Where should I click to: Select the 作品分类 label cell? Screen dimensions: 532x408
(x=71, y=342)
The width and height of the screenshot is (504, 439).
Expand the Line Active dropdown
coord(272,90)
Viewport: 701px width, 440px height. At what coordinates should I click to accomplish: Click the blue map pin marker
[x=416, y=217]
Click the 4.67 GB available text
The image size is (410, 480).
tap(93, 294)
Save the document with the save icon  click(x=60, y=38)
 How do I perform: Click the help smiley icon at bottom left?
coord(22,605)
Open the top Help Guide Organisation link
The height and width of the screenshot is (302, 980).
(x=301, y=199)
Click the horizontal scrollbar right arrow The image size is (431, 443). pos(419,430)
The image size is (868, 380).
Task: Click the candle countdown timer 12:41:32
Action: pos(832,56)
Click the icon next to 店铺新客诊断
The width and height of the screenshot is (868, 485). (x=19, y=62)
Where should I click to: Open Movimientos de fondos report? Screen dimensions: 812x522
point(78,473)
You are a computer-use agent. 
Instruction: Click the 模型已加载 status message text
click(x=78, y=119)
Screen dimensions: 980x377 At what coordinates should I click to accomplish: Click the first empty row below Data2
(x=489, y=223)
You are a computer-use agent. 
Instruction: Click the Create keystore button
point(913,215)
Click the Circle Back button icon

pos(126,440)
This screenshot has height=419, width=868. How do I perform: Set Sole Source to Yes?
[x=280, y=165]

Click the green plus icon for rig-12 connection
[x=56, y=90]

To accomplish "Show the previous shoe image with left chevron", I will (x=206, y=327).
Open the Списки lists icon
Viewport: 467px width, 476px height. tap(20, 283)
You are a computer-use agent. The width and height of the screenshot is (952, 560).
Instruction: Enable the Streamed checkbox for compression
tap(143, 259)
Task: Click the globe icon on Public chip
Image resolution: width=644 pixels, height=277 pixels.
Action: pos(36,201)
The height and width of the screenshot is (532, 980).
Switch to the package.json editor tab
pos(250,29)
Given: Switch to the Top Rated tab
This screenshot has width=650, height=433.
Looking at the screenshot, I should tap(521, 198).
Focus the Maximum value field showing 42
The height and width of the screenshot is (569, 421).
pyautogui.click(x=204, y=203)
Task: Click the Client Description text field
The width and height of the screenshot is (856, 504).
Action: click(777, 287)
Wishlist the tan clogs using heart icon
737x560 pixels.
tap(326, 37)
·····
Write the entries out once more, exactly as they were given.

Where should I click to: Select the 作品分类 label cell? Screen dimensions: 532x408
(x=71, y=342)
The width and height of the screenshot is (504, 439).
Expand the Line Active dropdown
coord(272,90)
Viewport: 701px width, 440px height. At what coordinates should I click to accomplish: Click the blue map pin marker
[x=416, y=217]
Click the 4.67 GB available text
The image size is (410, 480).
tap(93, 294)
Save the document with the save icon  click(x=60, y=38)
 How do I perform: Click the help smiley icon at bottom left?
coord(22,605)
Open the top Help Guide Organisation link
The height and width of the screenshot is (302, 980).
(x=301, y=199)
Click the horizontal scrollbar right arrow The image size is (431, 443). pos(419,430)
The image size is (868, 380).
Task: Click the candle countdown timer 12:41:32
Action: pos(832,56)
Click the icon next to 店铺新客诊断
The width and height of the screenshot is (868, 485). (x=19, y=62)
Where should I click to: Open Movimientos de fondos report? Screen dimensions: 812x522
point(78,473)
You are a computer-use agent. 
Instruction: Click the 模型已加载 status message text
click(x=78, y=119)
Screen dimensions: 980x377 At what coordinates should I click to accomplish: Click the first empty row below Data2
(x=489, y=223)
You are a computer-use agent. 
Instruction: Click the Create keystore button
point(913,215)
Click the Circle Back button icon

pos(126,440)
This screenshot has height=419, width=868. How do I perform: Set Sole Source to Yes?
[x=280, y=165]

Click the green plus icon for rig-12 connection
[x=56, y=90]

To accomplish "Show the previous shoe image with left chevron", I will (x=206, y=327).
Open the Списки lists icon
Viewport: 467px width, 476px height. tap(20, 283)
You are a computer-use agent. The width and height of the screenshot is (952, 560).
Instruction: Enable the Streamed checkbox for compression
tap(143, 259)
Task: Click the globe icon on Public chip
Image resolution: width=644 pixels, height=277 pixels.
Action: pos(36,201)
The height and width of the screenshot is (532, 980).
Switch to the package.json editor tab
pos(250,29)
Given: Switch to the Top Rated tab
This screenshot has width=650, height=433.
Looking at the screenshot, I should tap(521, 198).
Focus the Maximum value field showing 42
The height and width of the screenshot is (569, 421).
pyautogui.click(x=204, y=203)
Task: Click the Client Description text field
The width and height of the screenshot is (856, 504).
Action: click(777, 287)
Wishlist the tan clogs using heart icon
737x560 pixels.
tap(326, 37)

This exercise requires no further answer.